### Task item
The task calls for the lines from the start of the entries below through the line with "Screen dimensions: 1011x698", given again verbatim, with every picture dropped.

### Provided entries
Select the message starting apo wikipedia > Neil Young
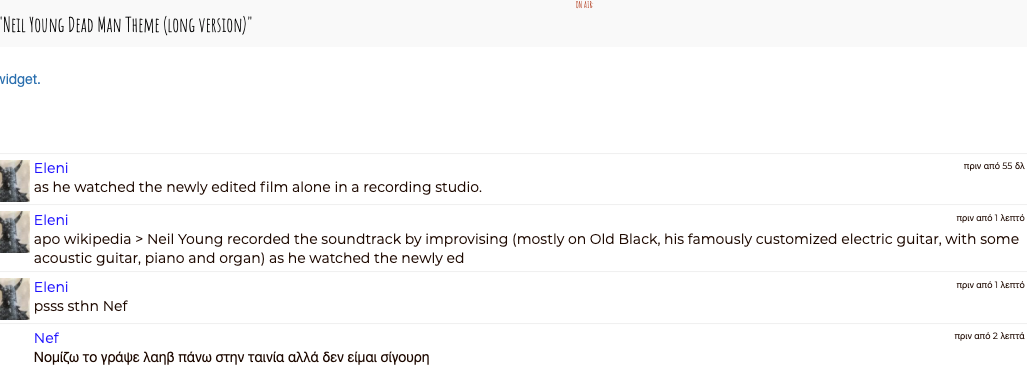Screen dimensions: 1027x367 527,249
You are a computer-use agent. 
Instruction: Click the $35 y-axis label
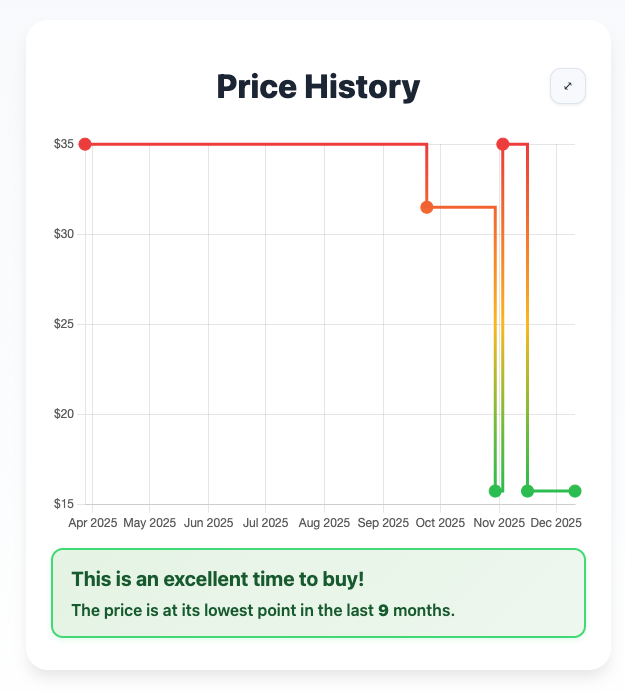point(63,144)
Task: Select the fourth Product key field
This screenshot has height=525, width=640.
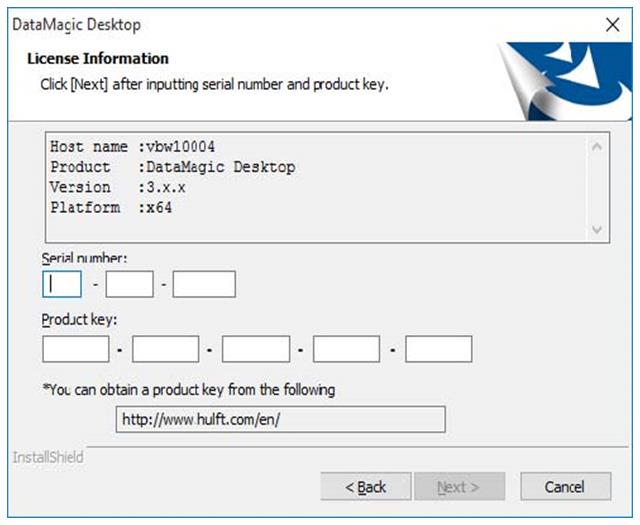Action: (346, 349)
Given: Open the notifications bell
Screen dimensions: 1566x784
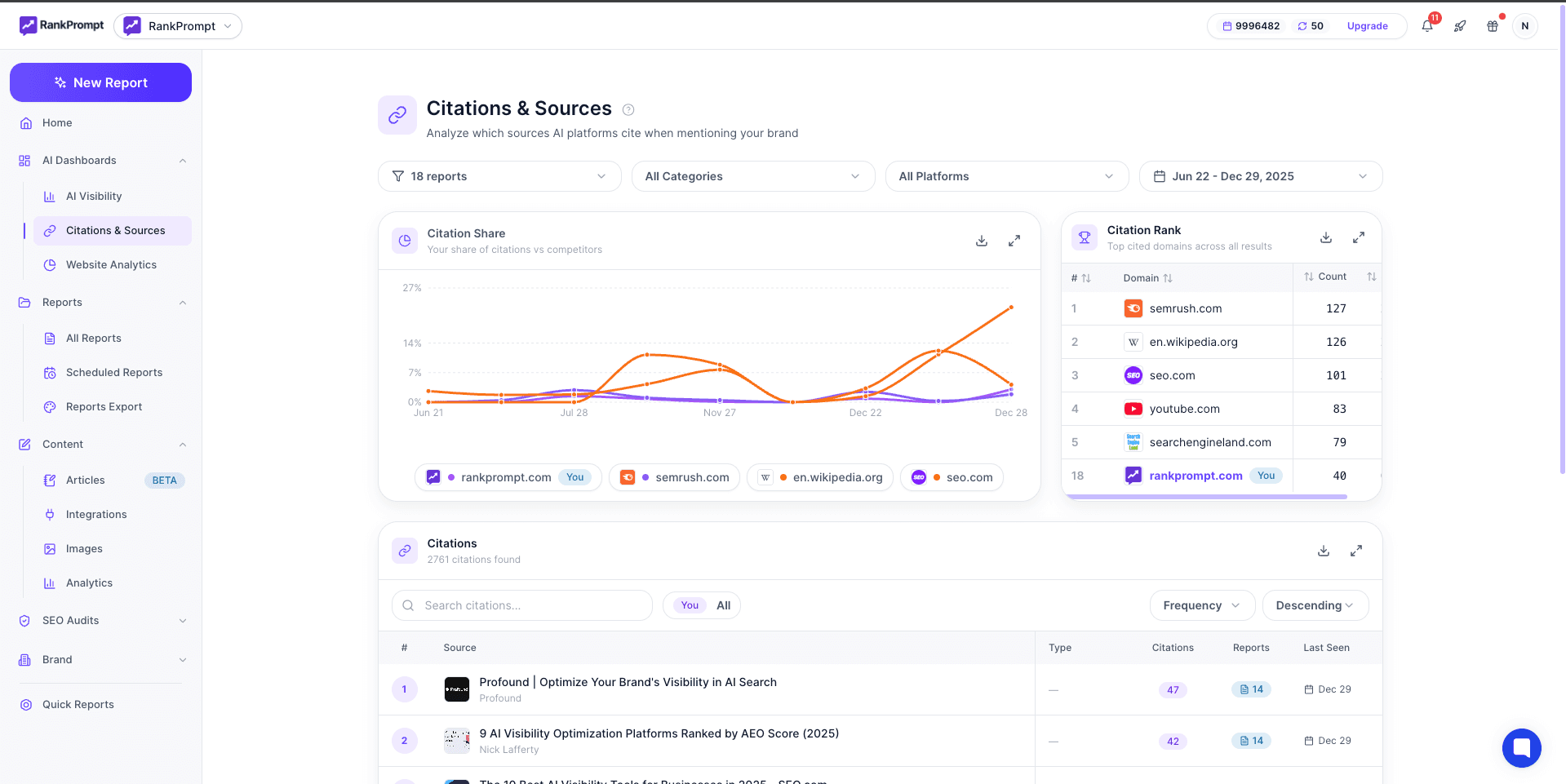Looking at the screenshot, I should coord(1426,26).
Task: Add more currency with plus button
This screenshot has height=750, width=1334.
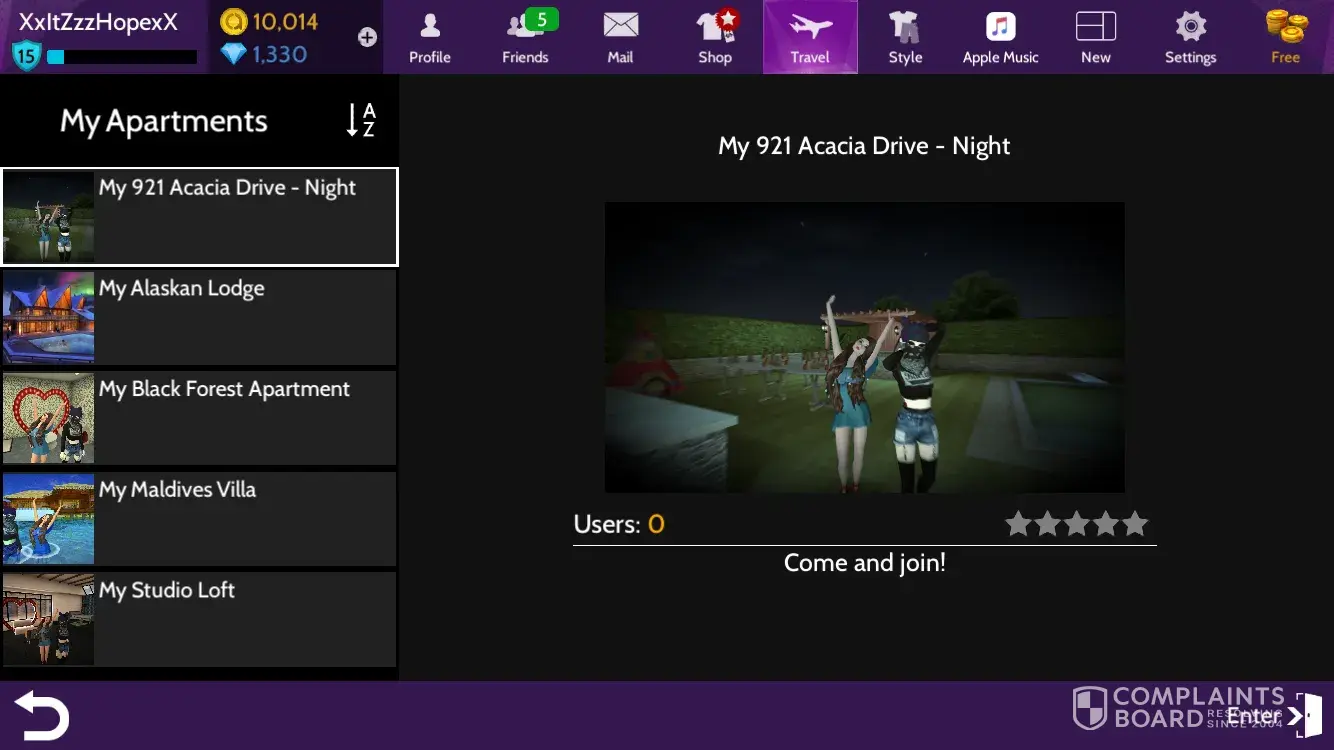Action: [367, 37]
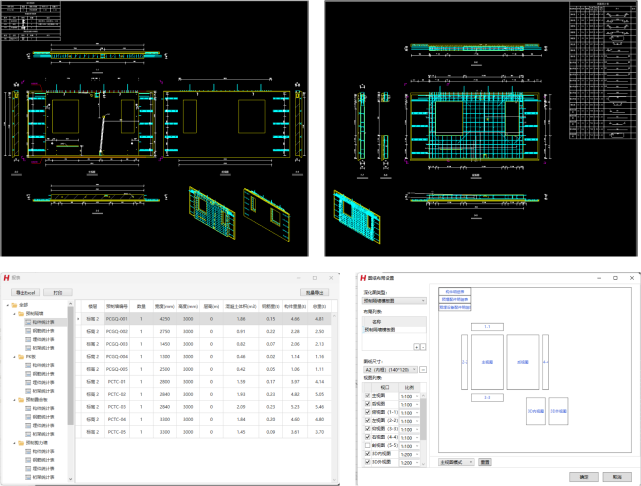
Task: Collapse the 预制隔墙 tree node
Action: tap(13, 313)
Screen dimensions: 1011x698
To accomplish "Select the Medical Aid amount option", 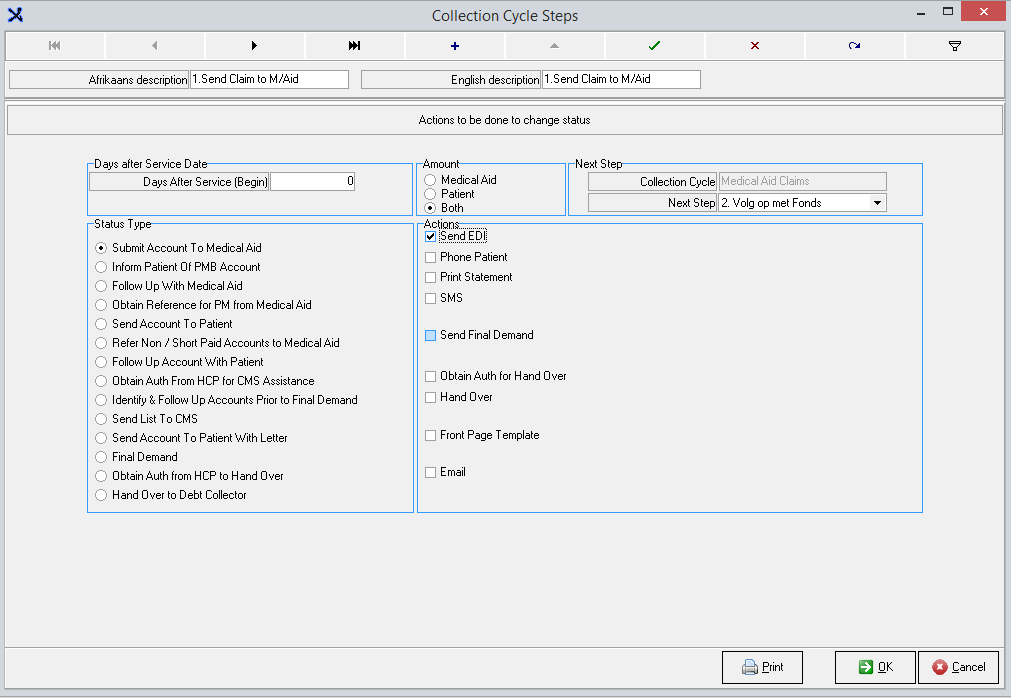I will pyautogui.click(x=431, y=180).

### Task output
Select the message starting apo wikipedia > Neil Young
Screen dimensions: 1027x367 527,249
You are a computer-use agent. 
Instruction: Click the $35 y-axis label
point(63,144)
Task: Select the fourth Product key field
This screenshot has height=525, width=640.
Action: (346, 349)
Given: Open the notifications bell
Screen dimensions: 1566x784
Looking at the screenshot, I should coord(1426,26).
Task: Add more currency with plus button
This screenshot has height=750, width=1334.
Action: [367, 37]
Task: Collapse the 预制隔墙 tree node
Action: tap(13, 313)
Screen dimensions: 1011x698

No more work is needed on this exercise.